同番組に出演した諏訪中央病院の鎌田實・名誉院長も、「たばこを吸い終わっても30分は有害な成分を出し続けているわけですから、家族に近づくことは避けるべき」と注意を喚起していた。北陸先端大の受動喫煙対策は、呼気からの有害物質による被害も防ぐ、かなり先端的な対策だと言えるだろう。
同大の徹底した受動喫煙対策はネットでも話題に。「吸い終わった後も臭いからな」「このくらいするのが普通って流れになってほしいな」と賛成する声が多数上がっていた。
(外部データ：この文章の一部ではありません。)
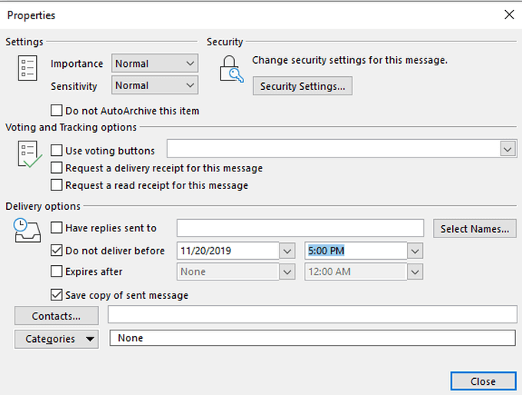Open the delivery date picker for 11/20/2019
Screen dimensions: 522x395
[x=287, y=251]
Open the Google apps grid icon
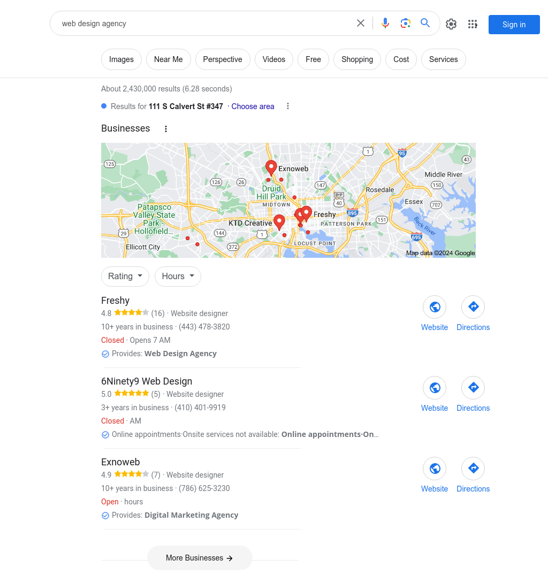The width and height of the screenshot is (548, 583). point(473,24)
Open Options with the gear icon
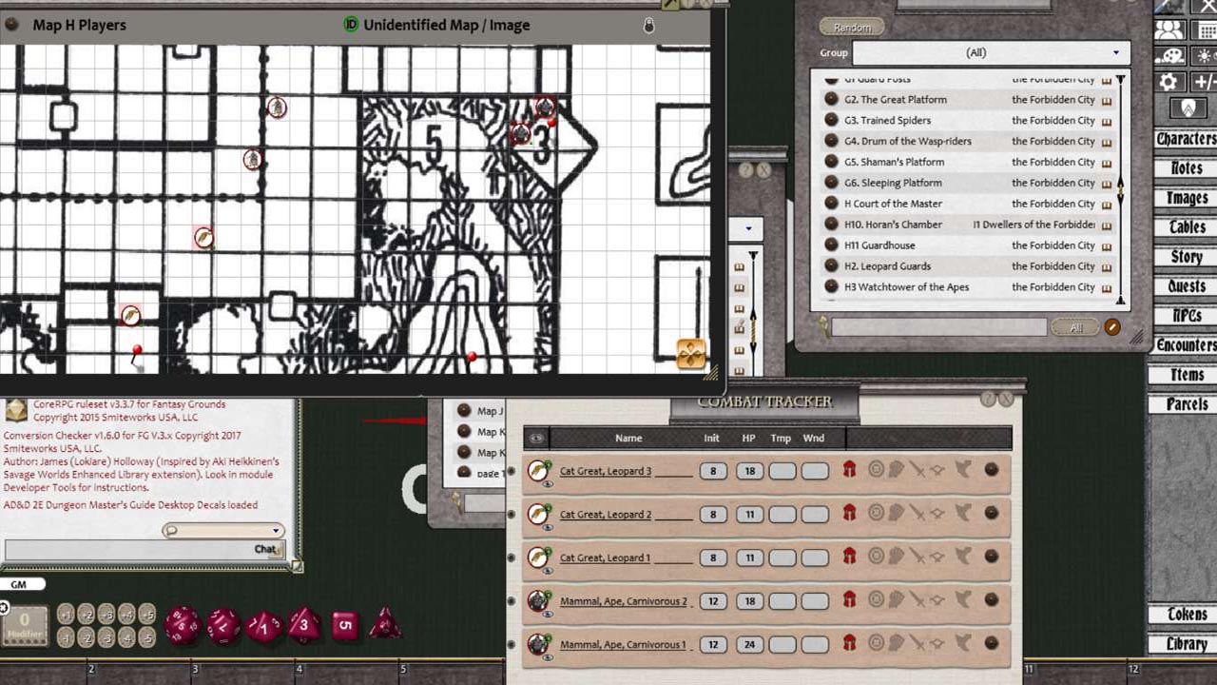Image resolution: width=1217 pixels, height=685 pixels. [x=1168, y=82]
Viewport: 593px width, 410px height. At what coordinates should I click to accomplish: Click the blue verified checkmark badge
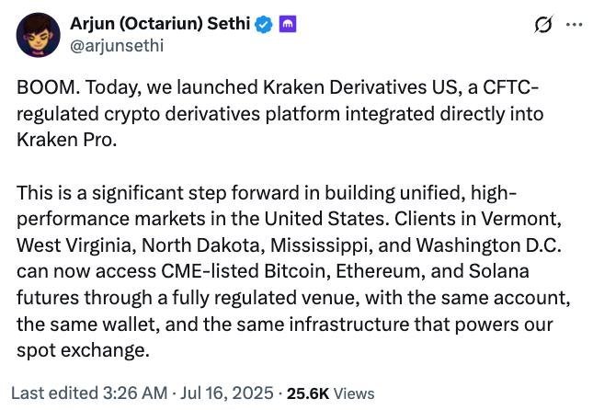point(263,25)
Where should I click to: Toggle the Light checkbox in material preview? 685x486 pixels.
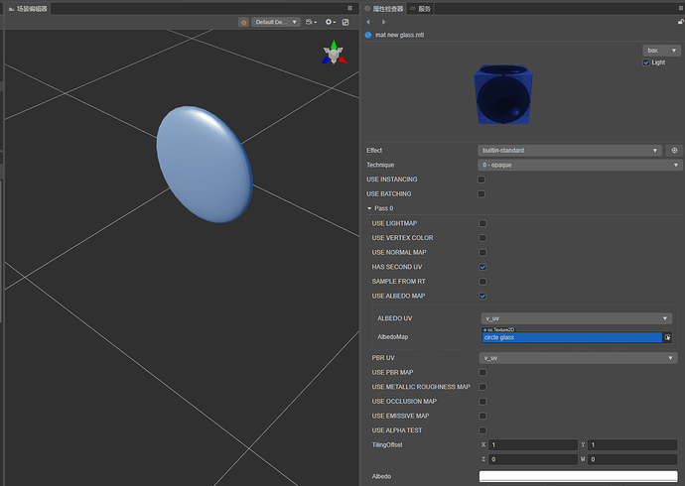(x=646, y=62)
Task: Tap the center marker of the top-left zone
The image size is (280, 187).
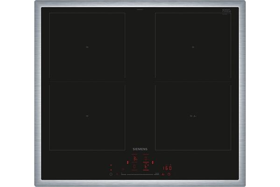Action: (x=87, y=46)
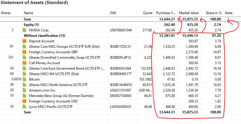Click the green icon beside NVIDIA Corp.

click(25, 30)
一方で、「副流煙などに比べて数値的にどれくらいのリスクがあるんだろう?」「立入禁止処分をするに値するエビデンスなの?」という声も上がっていた。呼気煙に含まれた有害物質にどの程度のリスクがあるのか、本当に45分間も有害な成分が出続けるのか、厳密な検証が必要、ということのようだ。
一部には「喫煙後の排出物のリスクは自動車の排ガスやら粉塵のリスクに及ばないだろう」「そのうち車の進入とかも禁止されるのかな?」と反発する人もいた。